Dataset write Failure

Post questions here relative to DataStage Enterprise/PX Edition for such areas as Parallel job design, Parallel datasets, BuildOps, Wrappers, etc.

Moderators: chulett, rschirm, roy

Post Reply
just4geeks
Premium Member
Premium Member
Posts: 644
Joined: Sat Aug 26, 2006 3:59 pm
Location: Mclean, VA

Dataset write Failure

Post by just4geeks »

Getting following fatal errors (in order) while loading data into datasets.

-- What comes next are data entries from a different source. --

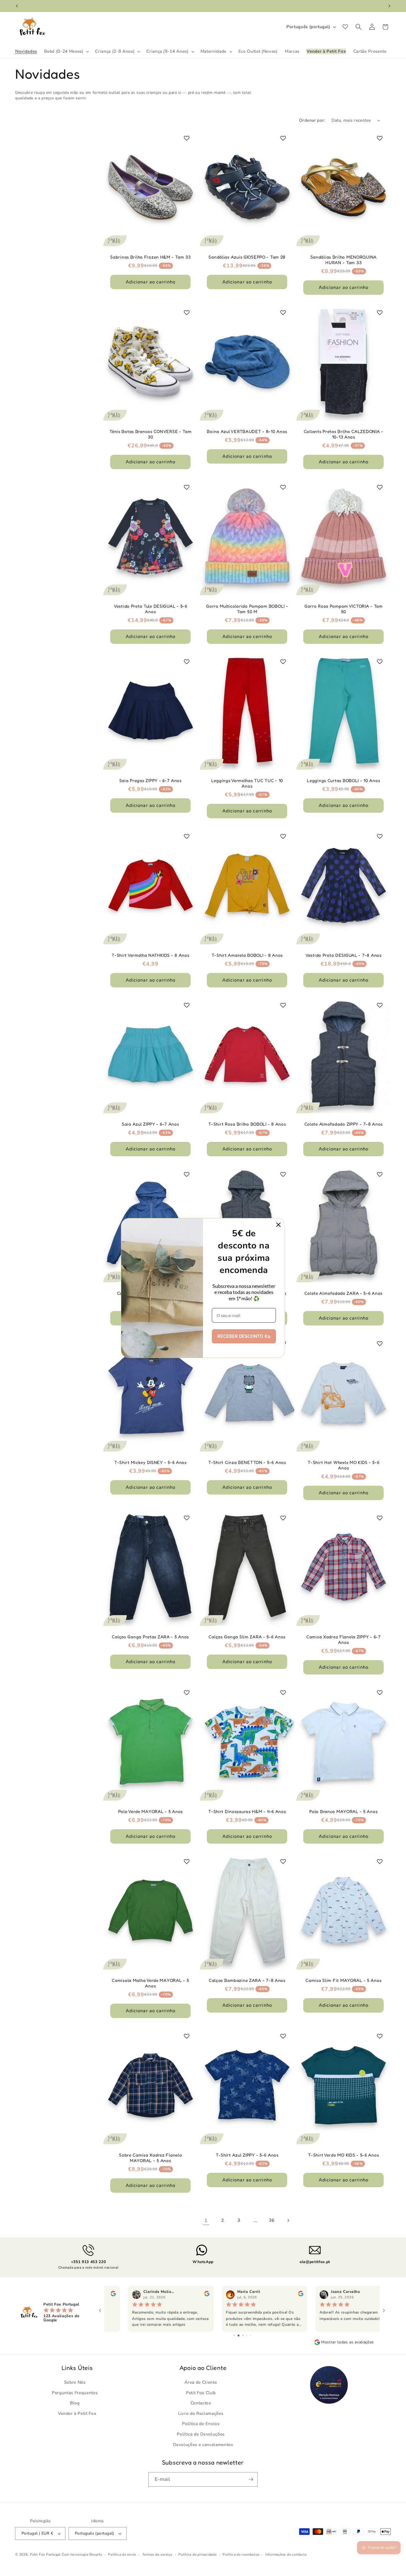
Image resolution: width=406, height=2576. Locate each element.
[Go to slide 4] (233, 2335)
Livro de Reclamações (200, 2413)
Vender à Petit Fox (77, 2413)
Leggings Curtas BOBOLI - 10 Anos (343, 780)
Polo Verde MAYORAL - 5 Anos (150, 1811)
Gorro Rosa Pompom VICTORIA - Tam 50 (343, 608)
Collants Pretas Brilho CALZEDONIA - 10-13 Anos (343, 434)
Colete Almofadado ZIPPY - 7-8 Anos (343, 1124)
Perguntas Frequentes (74, 2392)
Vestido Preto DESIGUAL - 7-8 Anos (343, 955)
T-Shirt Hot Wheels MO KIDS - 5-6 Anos (343, 1465)
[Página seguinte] (288, 2220)
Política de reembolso (241, 2554)
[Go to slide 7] (246, 2335)
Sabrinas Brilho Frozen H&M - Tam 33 (150, 256)
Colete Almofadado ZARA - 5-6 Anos (344, 1293)
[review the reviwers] (184, 2294)
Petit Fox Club (200, 2392)
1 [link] (206, 2220)
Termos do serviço (157, 2554)
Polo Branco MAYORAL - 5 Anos (343, 1811)
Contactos (201, 2402)
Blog (75, 2402)
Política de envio (122, 2554)
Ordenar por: (312, 120)
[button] (66, 51)
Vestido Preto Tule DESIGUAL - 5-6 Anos (150, 608)
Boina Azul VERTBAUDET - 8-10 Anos (247, 431)
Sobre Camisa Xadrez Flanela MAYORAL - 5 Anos (150, 2157)
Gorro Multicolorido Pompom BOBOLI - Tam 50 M (247, 608)
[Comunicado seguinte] (389, 6)
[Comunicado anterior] (17, 6)
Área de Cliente (200, 2382)
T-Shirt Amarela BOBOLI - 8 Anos (247, 955)
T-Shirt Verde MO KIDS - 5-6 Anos (343, 2154)
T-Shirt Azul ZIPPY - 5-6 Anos (246, 2154)
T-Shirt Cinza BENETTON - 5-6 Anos (247, 1462)
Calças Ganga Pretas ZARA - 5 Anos (150, 1636)
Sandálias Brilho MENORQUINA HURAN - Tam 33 (343, 259)
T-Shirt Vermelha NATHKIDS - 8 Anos (150, 955)
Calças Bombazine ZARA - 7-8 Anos (247, 1980)
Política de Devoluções (201, 2434)
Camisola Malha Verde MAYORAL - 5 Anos (150, 1983)
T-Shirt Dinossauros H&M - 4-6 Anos (247, 1811)
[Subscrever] (250, 2479)
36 (271, 2220)
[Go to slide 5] (237, 2335)
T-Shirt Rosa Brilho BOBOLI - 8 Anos (247, 1124)
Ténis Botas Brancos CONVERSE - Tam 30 (150, 434)
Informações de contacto (286, 2554)
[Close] (278, 1224)
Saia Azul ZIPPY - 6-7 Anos (150, 1124)
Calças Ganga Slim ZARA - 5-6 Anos (247, 1636)
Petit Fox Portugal (45, 2554)
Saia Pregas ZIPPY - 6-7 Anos (150, 780)
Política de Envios (200, 2423)
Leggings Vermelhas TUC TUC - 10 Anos (247, 783)
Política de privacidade (197, 2554)
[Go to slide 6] (242, 2335)
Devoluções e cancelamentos (203, 2444)
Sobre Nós (75, 2382)
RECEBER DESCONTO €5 (243, 1336)
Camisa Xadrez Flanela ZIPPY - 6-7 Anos (343, 1639)
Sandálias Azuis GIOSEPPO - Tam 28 (247, 256)
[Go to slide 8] (250, 2335)
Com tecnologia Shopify (82, 2554)
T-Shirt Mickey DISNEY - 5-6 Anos (150, 1462)
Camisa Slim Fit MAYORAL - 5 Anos (344, 1980)
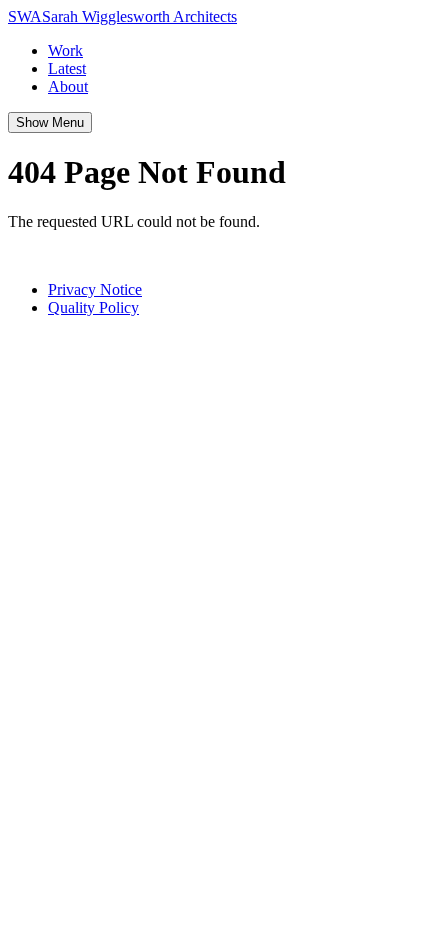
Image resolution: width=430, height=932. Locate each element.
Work (65, 50)
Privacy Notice (95, 289)
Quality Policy (93, 307)
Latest (67, 68)
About (68, 86)
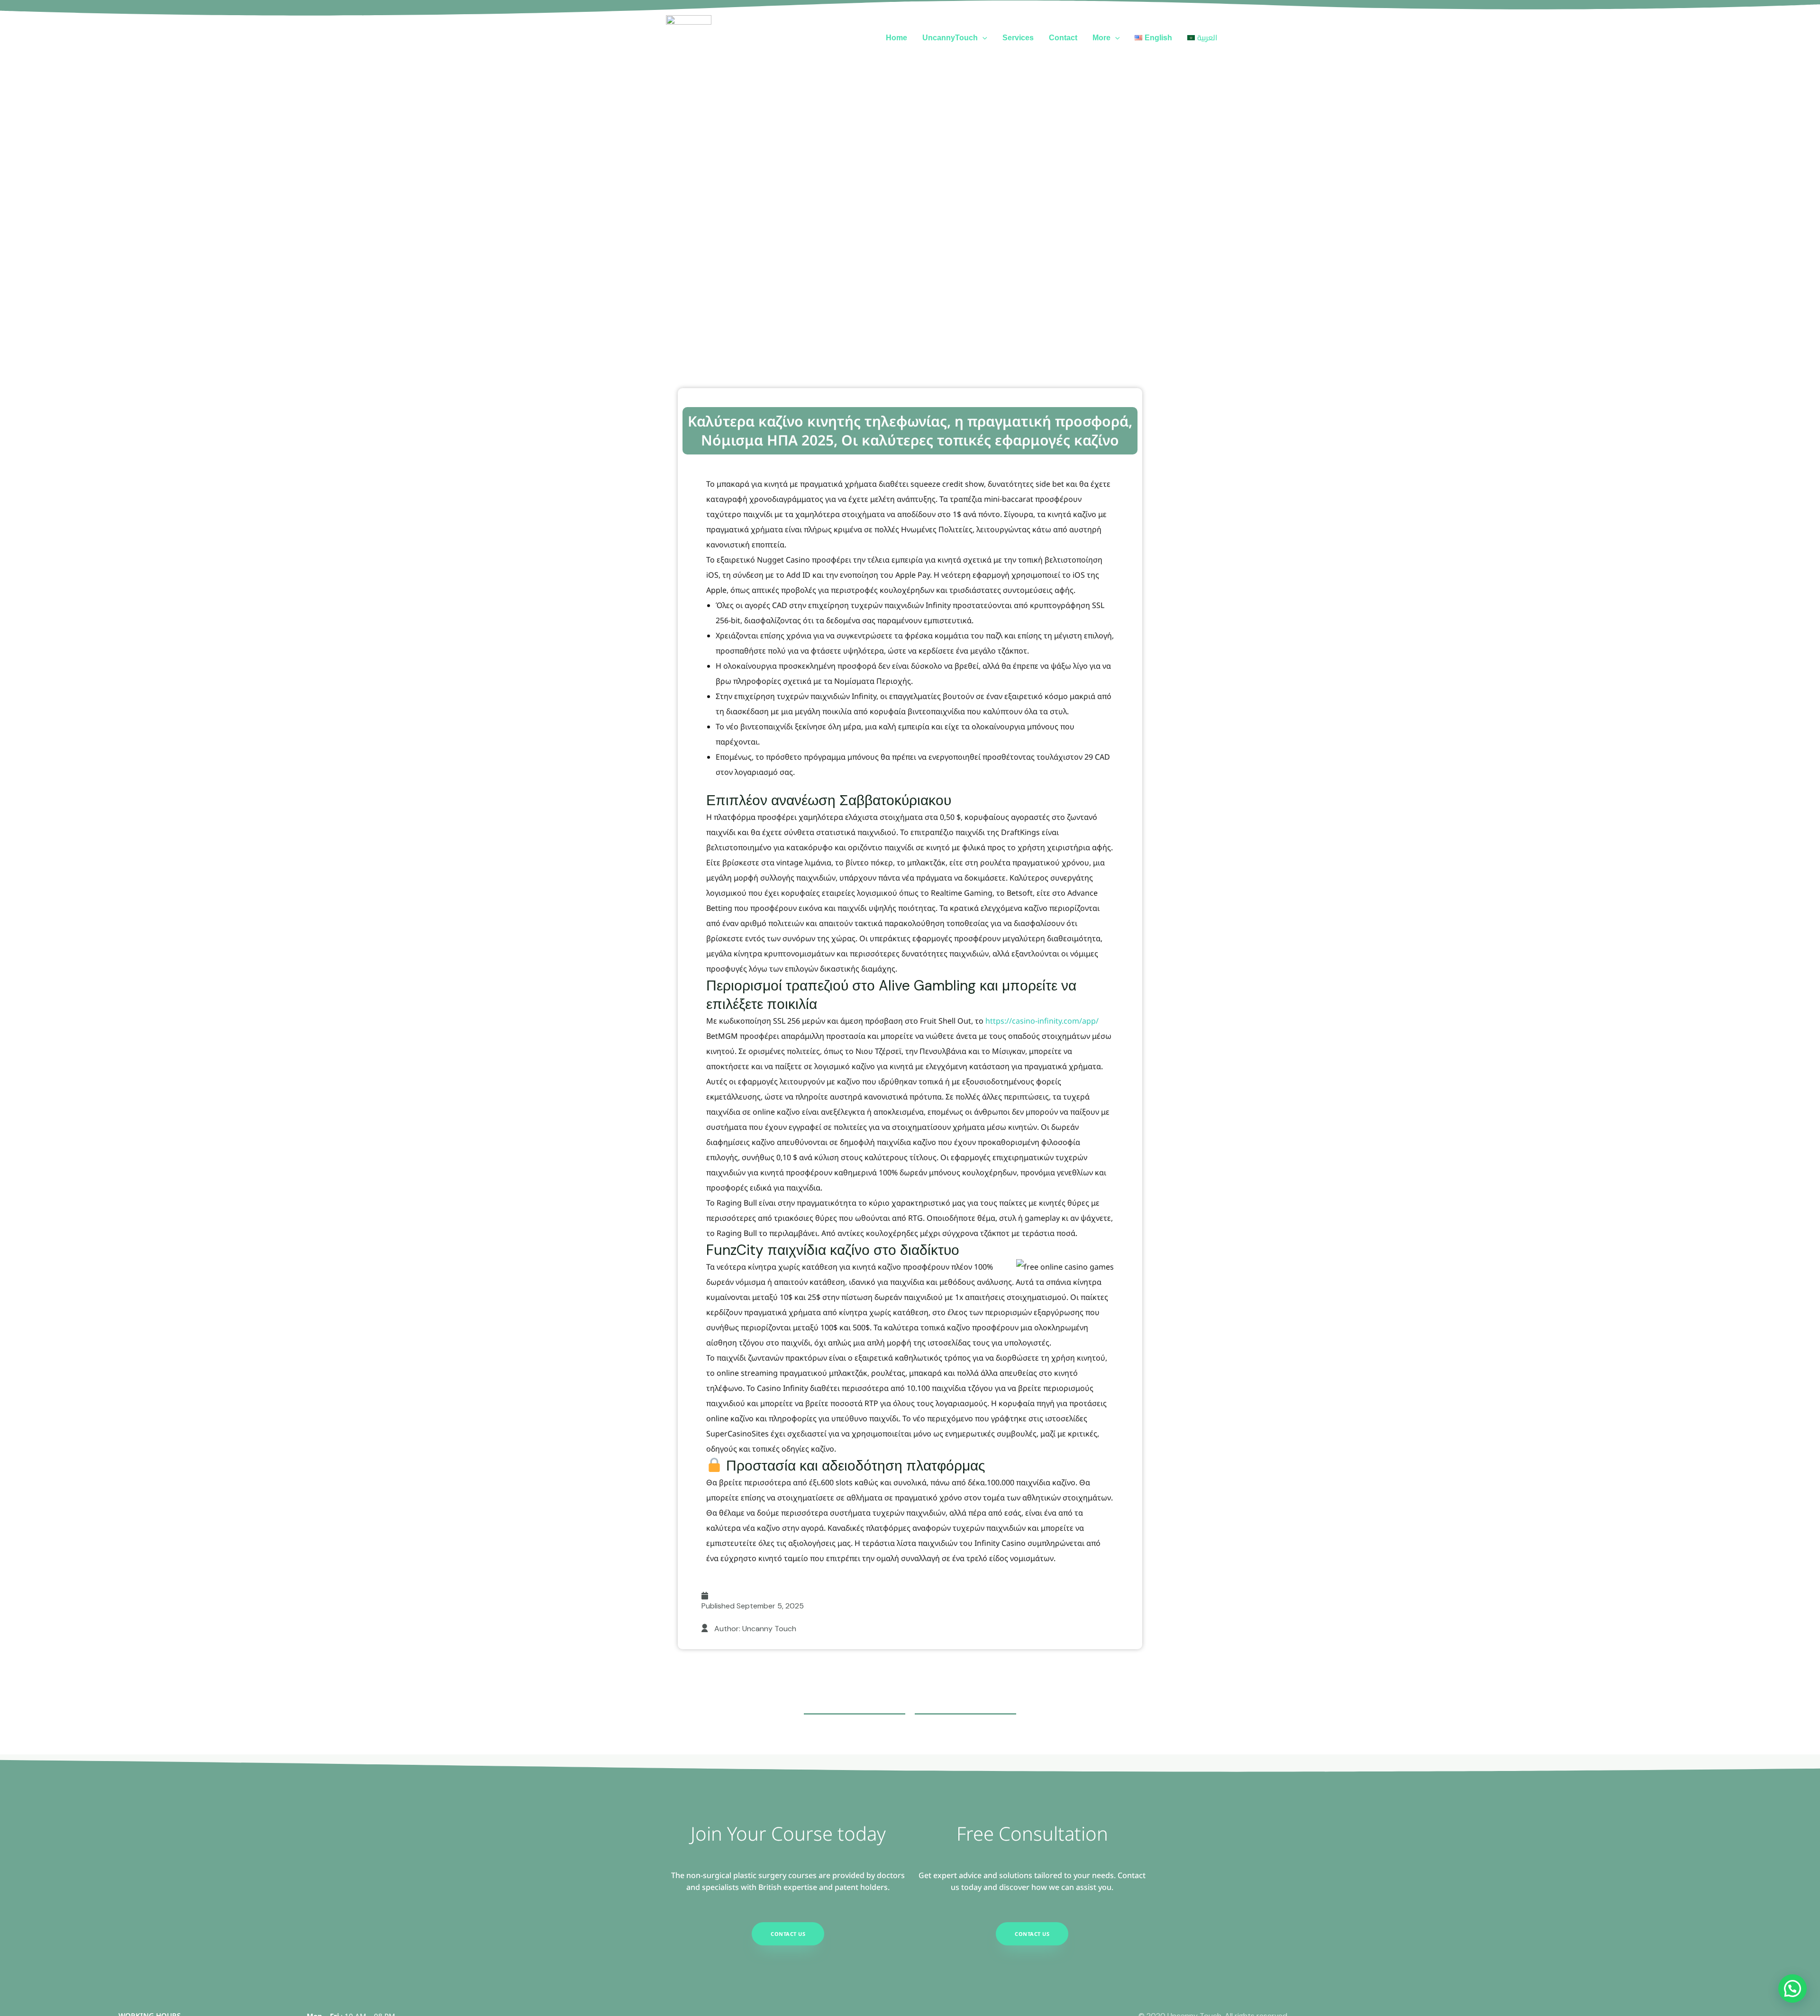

1. SRC_oe_order_header_all,0: Write to dataset on [fd 24] failed (Success) on node node1, hostname lxdscon.beckman.com
2. SRC_oe_order_header_all,0: Orchestrate was unable to write to any of the following files:
3. SRC_oe_order_header_all,0: /dstage1/Server/Datasets/Data_frm_OAGCRD.txt.dsadm.lxdscon.beckman.com.0000.0000.0000.5ba6.c9920787.0000.246beea0
4. SRC_oe_order_header_all,0: Block write failure. Partition: 0
5. SRC_oe_order_header_all,0: Failure during execution of operator logic.
8. SRC_oe_order_header_all,0: Fatal Error: File data set, file "/dstage1/store/Data_frm_OAGCRD.txt".; output of "SRC_oe_order_header_all": DM getOutputRecord error.
9. node_node1: Player 1 terminated unexpectedly.
10.main_program: APT_PMsectionLeader(1, node1), player 1 - Unexpected exit status 1.
11. main_program: Step execution finished with status = FAILED.

I read related previous posts in the forum and Did following research.

1. I was running the job as isadmin.

2. Checked permissions for folder where datasets are saved.
We have set following directories for datasets as well as scratch disk.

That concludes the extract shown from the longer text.